Le prince vampire approcha et fut comme projeté en avant en même temps qu’assis sur le tabouret du piano. Et il n’avait pas plutôt posé ses mains sur le clavier que brusquement tout s’irradia dans la pièce. Et sous ses yeux ébahis, il fut transporté dans une autre chambre claire, qu’il connaissait parfaitement elle aussi, et en son centre, assis lui aussi devant un piano, un jeune elfe-fée qui jouait cette mélodie.
L'énigme du double portrait
Mais le sorcier maléfique Oswald était plus retors que son confrère Abélard. Si la coupe de champagne, conjuguée à l’alcool fort précédemment absorbé par Jakob, l’avait passablement éméché lui aussi et réduit en partie son emprise malfaisante, il continuait de hanter le jeune homme et de lui faire subir sa loi.
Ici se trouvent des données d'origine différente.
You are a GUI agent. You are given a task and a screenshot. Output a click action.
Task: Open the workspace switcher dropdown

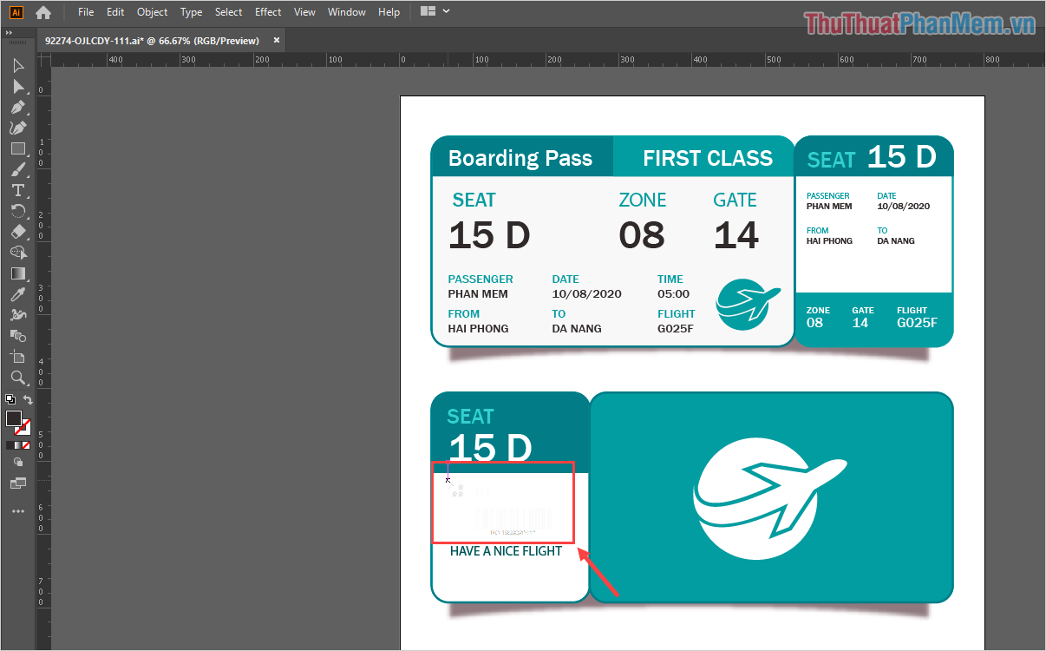click(434, 11)
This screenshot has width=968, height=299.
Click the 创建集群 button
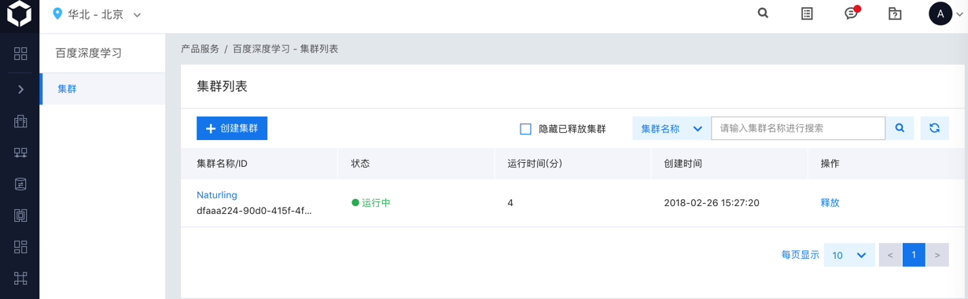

- Allons, ne fais pas l’enfant indocile, lui murmurait-il à l’oreille avec gourmandise... Deux dans un même corps et non plus trois, voilà qui est intéressant. Plus d’intimité, plus d’échanges. Tu es mes mains, je suis ta bouche, tu es ma voix...Une collaboration des plus exaltantes, n’est-ce pas ?
Jakob serra les dents et ses yeux devinrent plus méchants, la guitare changea brutalement sous ses doigts, se fit plus métallique et stridente.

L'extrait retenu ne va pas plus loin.